Hamilton triumphed by more than a minute in front of his adoring home supporters just under a fortnight ago – the greatest winning margin since Damon Hill prevailed by two full laps at Adelaide back in 1995 – and in so doing vaulted himself right back into championship contention. It was, Walker contends, a drive of pure genius – even if he does acknowledge that he subscribes to the widely-held theory that the young Briton is going through the 'difficult second year syndrome' in the top flight in 2008.
“It's going to go down as a race that we'll be talking about in 20 years' time,” the veteran commentator – affectionately nicknamed 'Trousers on Fire' for his excitable nature behind the mic' – told
Crash.net Radio at last weekend's Goodwood Festival of Speed.
“I can remember Gilles Villeneuve at Watkins Glen in the Ferrari – an absolutely unbelievable drive, when he was making mincemeat out of everybody else in appalling conditions; Stirling Moss at the Nürburgring in '61; Michael Schumacher in '96 in the Ferrari in Spain; and Lewis Hamilton at Silverstone in 2008 has to go into that bracket. It was a quite phenomenal drive.
“Last year [Hamilton] didn't have any pressure, if you look at it logically – he'd got nothing to lose, it was his first year and everything was going for him. This year he's got colossal pressure. If you cross the media in this country you're in real trouble, and he's made some pretty inoffensive remarks which have been picked up and inflated beyond recognition. Yeah, he's having a hard time.
“Politically he put his foot in it with David Coulthard and Jenson Button at Silverstone over the £10,000 challenge.

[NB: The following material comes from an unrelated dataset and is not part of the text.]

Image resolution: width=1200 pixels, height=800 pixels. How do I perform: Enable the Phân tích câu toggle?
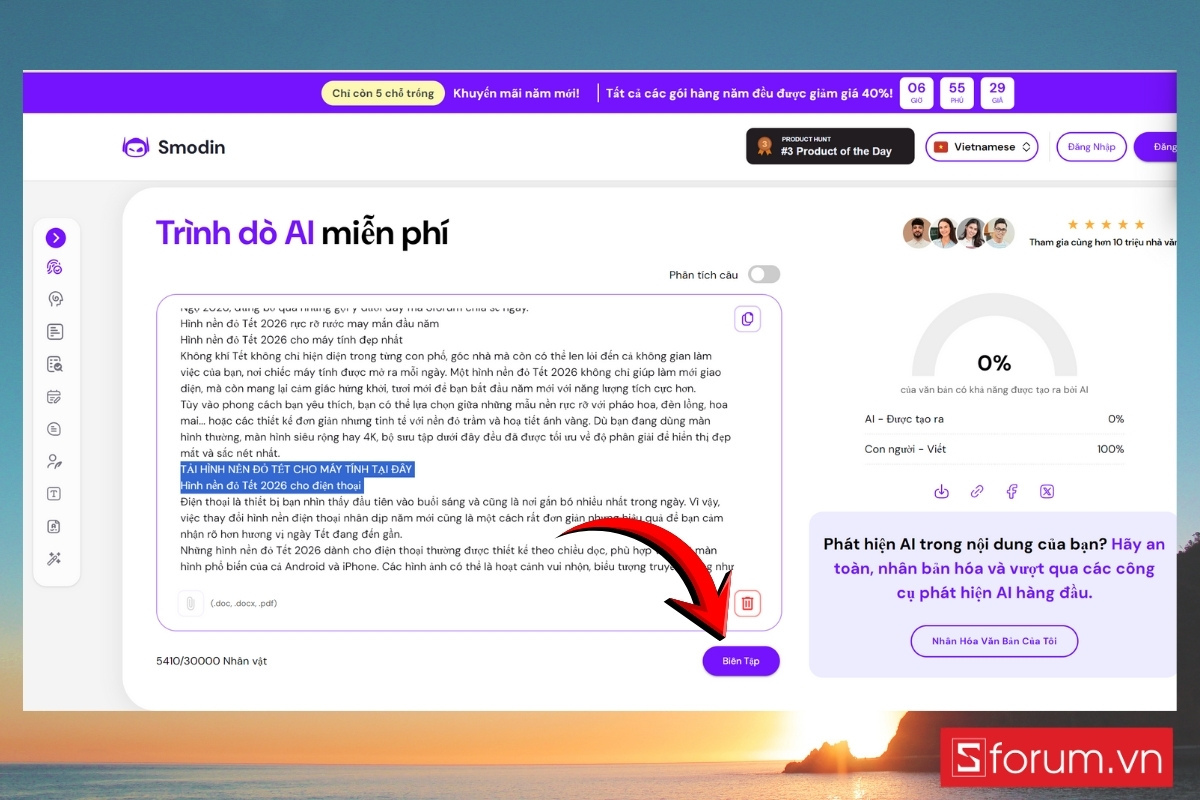pyautogui.click(x=763, y=273)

Sadly nowadays, if you're a racing driver you've got to be more than just somebody who's good at turning the steering wheel and pressing the pedals; you've got to be good at the politics and you've got to be good at the communication, and he's got a bit to learn there obviously.”
The 84-year-old had words of encouragement, however, for fellow Brits David Coulthard and Jenson Button – the former for quitting at what Walker reckons is the right time, at the end of the current campaign, and the latter for his stoic resilience at Honda in the face of what, for a former grand prix winner, must be a truly dispiriting situation.
“I won't be sad to see [Coulthard] go,” he underlined, “and I don't mean that unkindly. David has been in Formula 1 for 15 years. I've seen all his grands prix – he's won 13 of them, he's made a load of money, he's living very happily with a lovely girl, he's got a fabulous family up in Scotland, he's got his future all mapped out and he hasn't hurt himself.
“We all have to stop sometime, and I said to him at Silverstone 'you are stopping at exactly the right moment, because you could still win a grand prix – everybody knows that, you've got potential – but you're getting out while you're at the top', which is something that's very difficult to do.